Here, Congress sought to shine light on whose money was behind “electioneering communications.”  See supra 3-4.  It recognized that persons who finance “electioneering communications” often stand to benefit economically from the election or defeat of a candidate or acceptance or rejection of a bill, and that voters are in a better position to evaluate such communications when the identity of the financier has not been cloaked.  See supra 4, n.2.  So did the Supreme Court.  See Citizens United, 130 S. Ct. at 915 (“[T]he public has an interest in knowing who is speaking about a candidate shortly before an election.”).  The FEC’s regulation plunges the financing of “electioneering communications” back into darkness:  after promulgation of 11 C.F.R.  104.20(c)(9), virtually all disclosure ceased.  See supra 14-15.  To maintain that Congress delegated authority to the FEC to bring about this result would be absurd indeed.  See Shays I, 414 F.3d at 106; Shays III, 528 F.3d at 925.

In response to an argument that the FEC regulation is justified by alleviating the disclosure “burden” on corporations, the brief states:

Because “burden” is not among the “factors deemed relevant by the Act,” Shays I, 414 F.3d at 97 (internal quotation marks and citation omitted), the FEC’s regulation based on those factors exceeds its statutory authority and constitutes an impermissible construction of the statute.

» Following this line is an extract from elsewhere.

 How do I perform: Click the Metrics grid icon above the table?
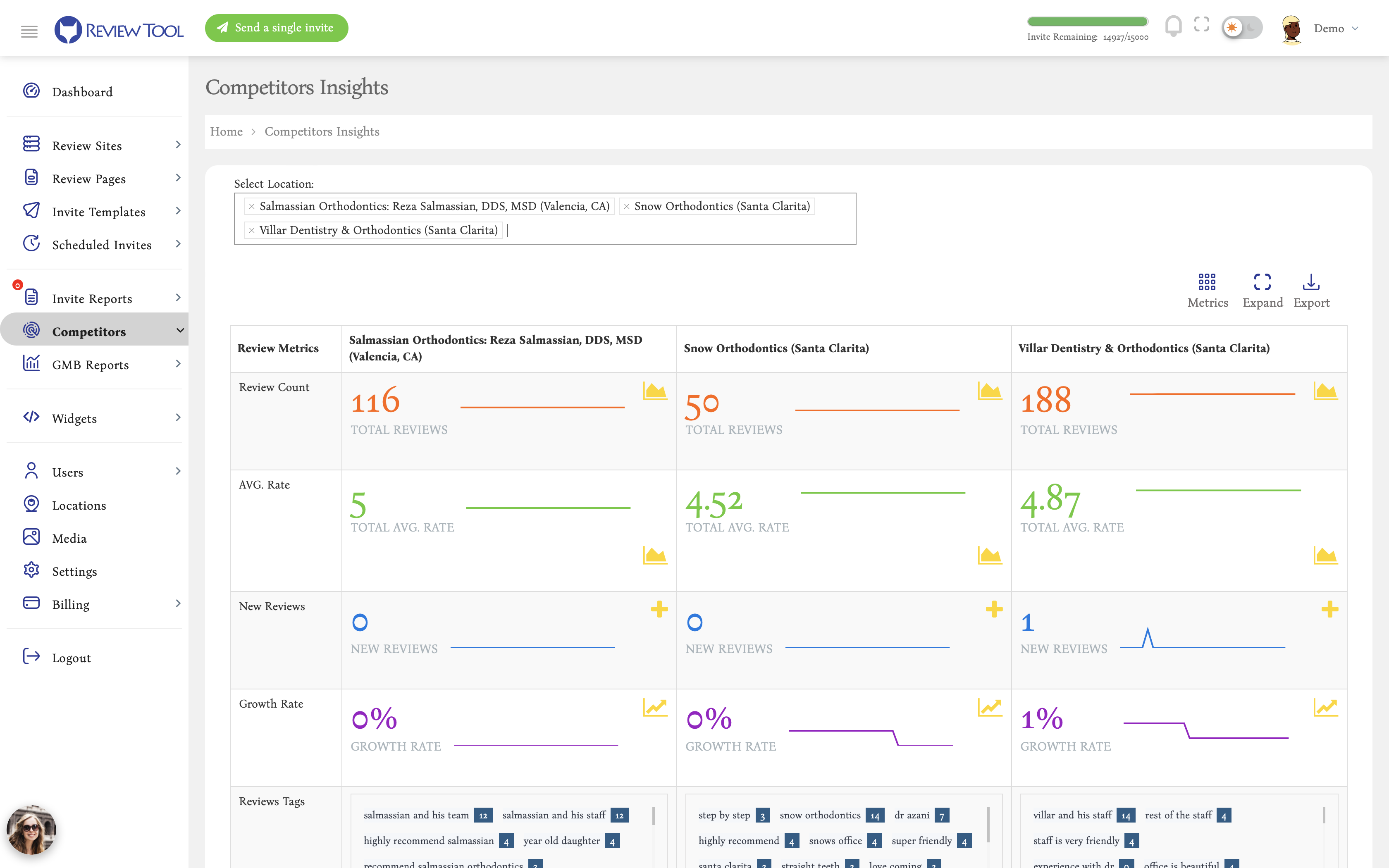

In fact, Congress expressly and preemptively addressed the “burden” issue in two ways.  First, it provided for the segregated account option.  2 U.S.C. 434(f)(2)(E).  Second, it exempted contributors who contributed an aggregate amount of less than $1,000 from the disclosure requirement.  See id. 434(f)(2)(E), (F).  Thus, Congress addressed the “burden” issue in statutory language that is clear, and left the agency no implied authority to create additional exceptions.  See Shays I, 414 F.3d at 114 (“By promulgating a rigid regime, Congress signals that the strict letter of its law applies in all circumstances ….”). 

Contrary to law, the FEC has engaged in “impermissible second-guessing of Congress’s calculations,” id., by making its own determinations about how to achieve the “policy” objectives “underlying the disclosure provisions of BCRA.”  72 Fed. Reg. at 72911.  The FEC did not have this authority.  See Shays I, 414 F.3d at 114 (no authority to create exceptions based on agency’s conclusion “that the acknowledged benefits are exceeded by the costs” (quoting Public Citizen v. FTC, 869 F.2d 1541, 1557 (D.C. Cir. 1989))).   

The brief concludes:

The Nation is about to enter its sixth election cycle—and its third presidential election—since BCRA was enacted, and the need for regulations that carry out BCRA’s disclosure provisions is more acute than ever.  See supra 14-16.  The absence of proper disclosure harms both Plaintiff and the public.  See Shays I, 340 F. Supp. 2d 39, 52 (D.D.C. 2004) (“The existence of loopholes and unfaithful regulations constitutes a daily injury to both [plaintiffs’] interests and the clearly articulated intent of Congress.”), aff’d 414 F.3d 76 (D.C. Cir. 2005); id. at 54 (“The public interest is best served by enforcing Congress’s intended campaign finance system expeditiously in order to assuage the harms produced by the Commission.”). 

Accordingly, we urge this Court to vacate the challenged regulation; direct the FEC to “instigate proceedings” and promulgate revised regulations in accordance with this Court’s order with “reasonable expediency,” id. at 52; and retain jurisdiction to ensure that the FEC timely implements the Court’s order.